He quotes painter David Salle: “The web’s frenetic sprawl is opposite to the type of focus required to make a painting.” The seemingly overwhelming influences of contemporary technology, branding and advertising, streaming devices, electronic games, the cloud and so on represent a collective threat to the time-honored traditions and deep emotional expression of oil painting.

Perl agrees that the threat exists, yet his opening line is, “Like the reports of the end of history that we have been hearing, the many reports of the death of painting have no basis in reality.” He then follows with a convincing and very refreshing description of the fine high health of painting in these times, despite how it may appear at first glance. “For this very reason painting becomes a steadying force–a source for stability in an art world were everything can seem to be up for grabs.”

Like the worry that painting is in assisted living, a similar knell has been ringing in recognition of the loss of the novel.

The six major publishing conglomerates in the world seem so inflamed by sales goals that fiction is accepted by them, more or less entirely, only when it fits certain cubbyholes in which, it turns out, seriously poor writing is thriving. The holes are labeled with unfortunate names: chick-lit, dystopian, paranormal, Christian, the end-time, the rapture and so on. So we’re treated every day with the violent demise of the entire world. Terrifying extraterrestrial robots destroy us all. We crawl through the smoking aftermath of the nuclear holocaust. Ghosts from beyond steal our souls. Blood-sucking undeads eat them, along with our entrails. Frothy young girls behave with frightful meanness to each other at school.

My unscientific survey of this phenomenon has revealed to me that none of the characters in these books seems to have ever read a book. Particularly, of course, the robots. This appears to be so as well in the case of the writers of such stories. There is little serious soul-searching in any of this almost universally bad writing. (An argument can be put forth that successful soul-searching in a novel is made possible only with good writing.) Conversation is monosyllabic. Plots depend on explosions rather than the heart’s understanding. The reader wades through floods of carnal waste. We celebrate the use of automatic repeating rifles and other weaponry that spread that waste far afield. We are regaled with imbecilic dialogue.

Worst of all, in the case of so much chick-lit, we observe a wholesale attempt to erase the notion that girls are capable of thought, adventuresome experiment, inquisitive inventiveness, speech that has intellectual depth, and true love. The fact is that girls aren’t worth much in any of these cubbyholes…except if they’re well armed.

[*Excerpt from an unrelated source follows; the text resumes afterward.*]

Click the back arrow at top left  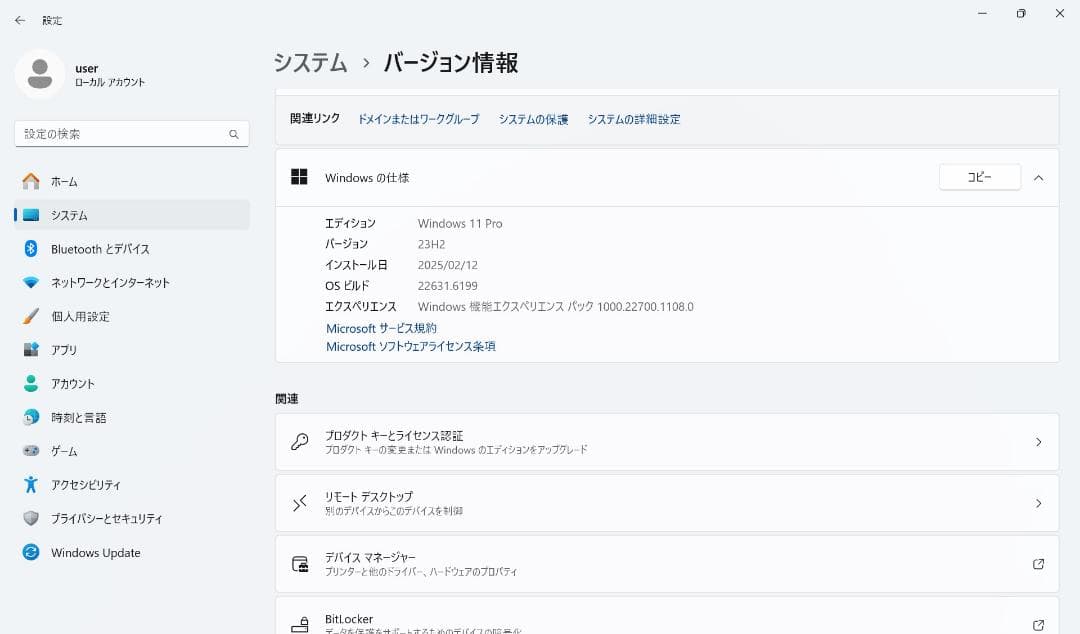pyautogui.click(x=19, y=20)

So…is the novel…? Could it possibly be that novels…?

I’ve worried excessively over their current health because I write them. The ones that mean the most to me, and which I attempt to emulate in my own writing, are those that feature families or other cohesive social groups (in my case, failed artists, Borneo natives, the Irish and New Yorkers, to name a few) in complicated social situations that bring out creative inventiveness or gloriously dashed hopes on the part of the main characters. Sometimes the inventiveness results in a happy ending (as in Pride and Prejudice) while in others, the dashed hopes bring about total disaster (The House of Mirth).

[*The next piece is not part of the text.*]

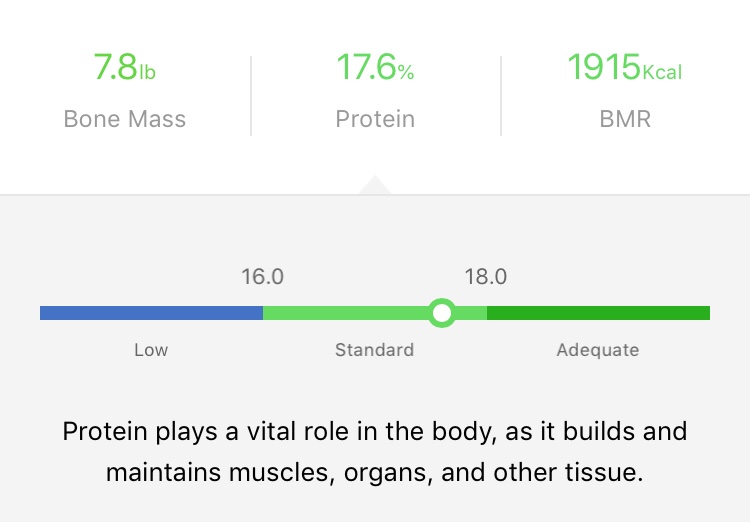Click the blue Low range segment
The height and width of the screenshot is (529, 750).
coord(151,313)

The beauty of such novels emerges when the author writes so well that we find the characters’ ultimate fates entirely believable and, above all, completely engaging of our sympathy. When Elizabeth Bennett marries Fitzwilliam Darcy, I celebrate. When Lily Bart takes that vial of poison, I weep. I thoroughly believe what has happened, and in what both authors have done.

I don’t find this kind of engagement in novels that feature the undead.

But I believe there is no sense in bemoaning the death of the novel. Even though the publishing giants have so restricted the kinds of novels that they’ll produce, they still succeed now and then in doing something terrific. Anthony Doerr’s All The Light We Cannot See, for instance.

When I was getting my education in English literature and reading Austen, Dickens and all the others, I knew nothing about the actual history of the publishing business, and thought that all the authors in those times must have been attempting to operate at the level of these greats. Surely there was bad writing, but it couldn’t have been very plentiful. Now, though, after having made an effort to study that history, I realize that scribblers, blockheads and jobbernowls were plentiful in the past, just as they are now, thanks to the efforts of the major publishers. Plenty of awful writing existed in the 18th, 19th and 20th centuries. So the efforts of greats like Austen emerged from a vast sea of silly verbiage being strewn across the page by others, just as does that of the fine writers–and there are more of them than you may think–who are at work now.

Also, as an interesting alternative, we can consider what a well-known New York literary agent whom I know said to me recently: “The great literature of the 21st century will have come from outside the major publishing scene, and there will be a lot of it.”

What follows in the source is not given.